§ **Passage provided**
>>>
Although XML is very useful, it’s not a panacea for all software problems.

Skizz

When XML came out, and then exploded in popularity, I groaned on the inside, since even though everyone was parroting the lie that XML would never be read by humans, it was painfully obvious that it would.

I had retard try to rewrite my code to use XML, broke it horribly, and then spent a year trying to make it work, while I carried on blithely with my original code and finished a 5 year project in about 1.5 years.

Once again, the issue is that XML isn’t meant to be parsed by a human. It’s intention is not to be human readable

well, actually, the officially given reason for repeating the opening tag name in the closing tag (there’s no real reason to) is for parsing by a human. :slight_smile: heh

anyway - I just read a relevant paragraph in the O’reilly “RESTful Web Services” which I thought I’d share (just the conclusion) -

“JSON is useful when you need to describe a data structure that doesn’t fit easily into the document paradigm”

Windows only, but I recommend liquid XML studio freeware. Makes parsing those XSD’s and making sure that you’ve created documents that match them much easier.

http://www.liquid-technologies.com/Product_XmlStudio.aspx

Haven’t tried the pay for version, but the free one is OK. A tad buggy, in that sometimes the search gets lost and stuff, but for freeware really good.

Jeff, I disagree often and a lot with things you write in your blog; but hey, it’s everyone’s right to have his/her own opinion, isn’t it? Still your opinion matters to me; why would I otherwise even read your blog? I read your blog, because sometimes you come up with really interesting ideas and aspects most people never even thought of. Many programmers take certain ideas as facts; “that’s just the way it is”. They don’t even dare to question them. You question many of these and even if you may not be able to come up with a solution to all problems, your blog at least makes people aware of possible issues, kind of “See this, now see that… see the problem?” and this often causes an “Ohhh” or “Ahah” effect. People start to reconsider their facts and recognize that these are not set in stone.

Back to topic: XML is not a fact. XML is not God-given. XML is an idea. An idea that got popular. XML might be a good solution for some or even many problems, however it may be a poor solution for other problems and even if it works as a solution for some problems, there might still be better solutions than that. You seem to dislike XML and guess what, this is one of the topics I seem to agree with you.

The main problem I have with XML is: For whom is this language actually designed?

A) For human beings, so you have human readable data? Really? Well, as you pointed out before, XML is very hard to read. Easy samples like shown above are still human parsable, but I can give you a 2 MB XML file that will make you cry. XML is not for human beings, it’s too verbose and too complicated once the data file grows beyond certain limits.

B) For computers, so you have a standard way to store arbitrarily data? Certainly not. XML is far from being easily parsable for machines. I can think of 100times easier to parse data formats if it only needs to be machine parsable.
<<<
§ **Data lines**
>>>
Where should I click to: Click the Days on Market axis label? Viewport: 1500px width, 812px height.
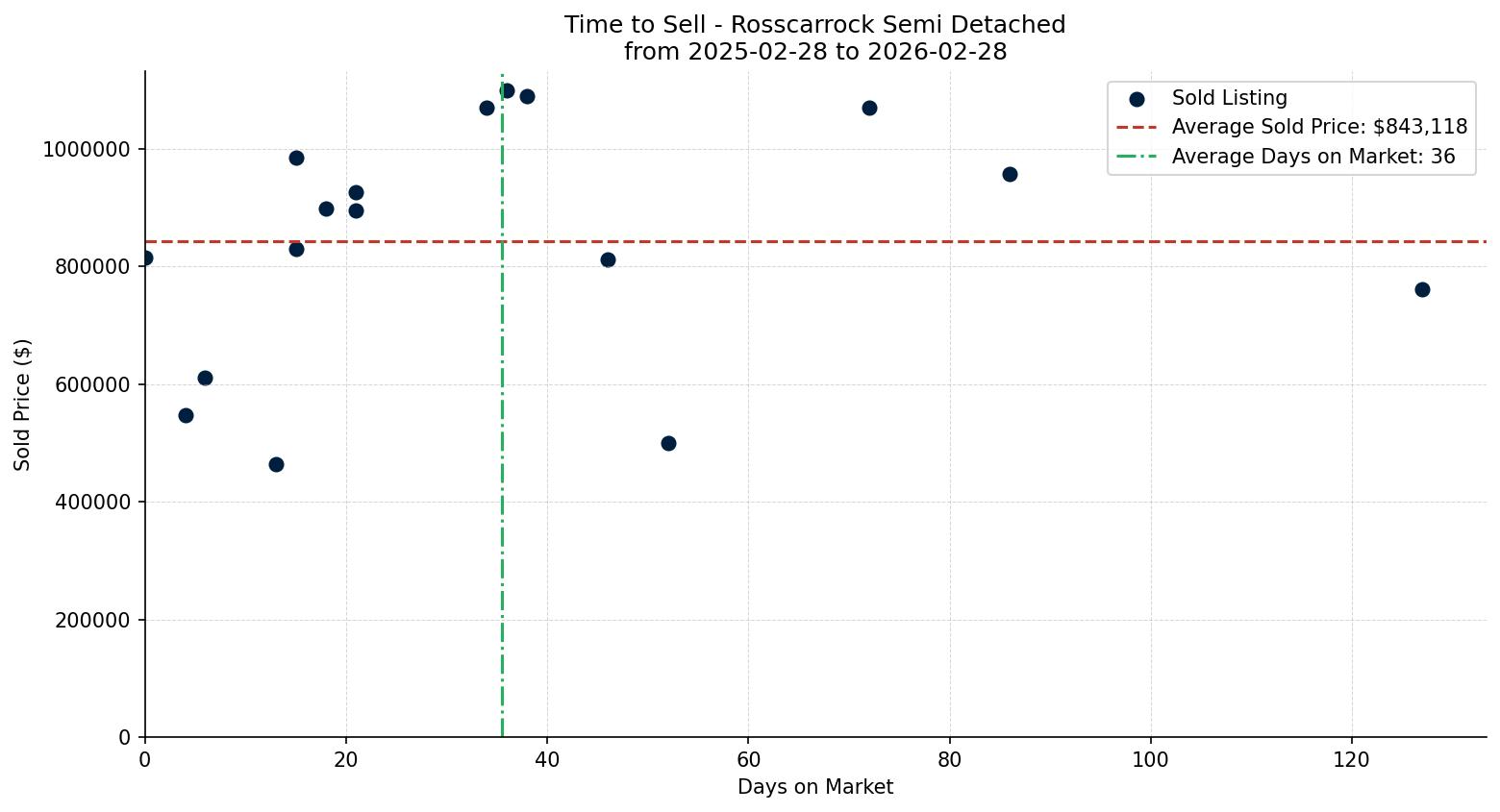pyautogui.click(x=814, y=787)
<<<
>>>
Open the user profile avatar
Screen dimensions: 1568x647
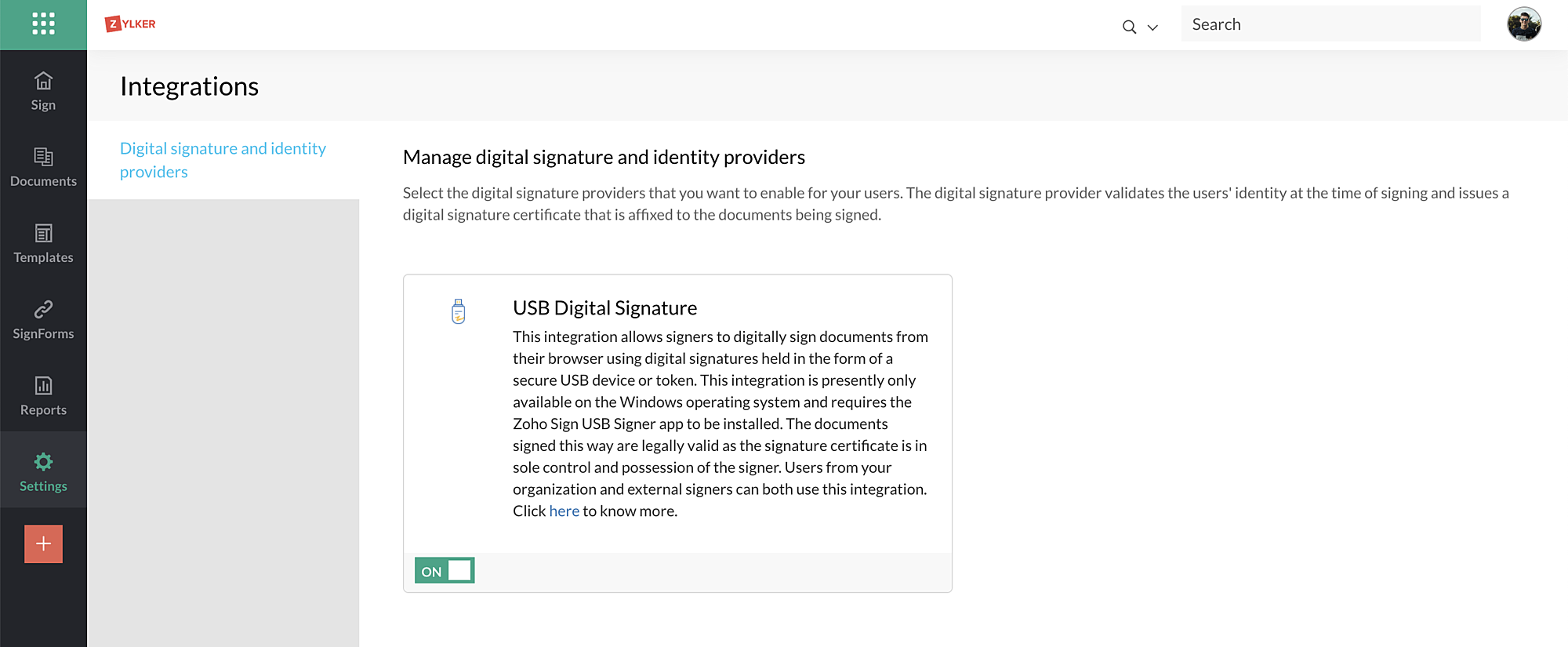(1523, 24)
<<<
§ **The task**
Quote every sentence in the forum thread on XML that begins with the words "XML is".

§ **Solution to the exercise**
1. "XML is not a fact."
2. "XML is not God-given."
3. "XML is an idea."
4. "XML is not for human beings, it's too verbose and too complicated once the data file grows beyond certain limits."
5. "XML is far from being easily parsable for machines."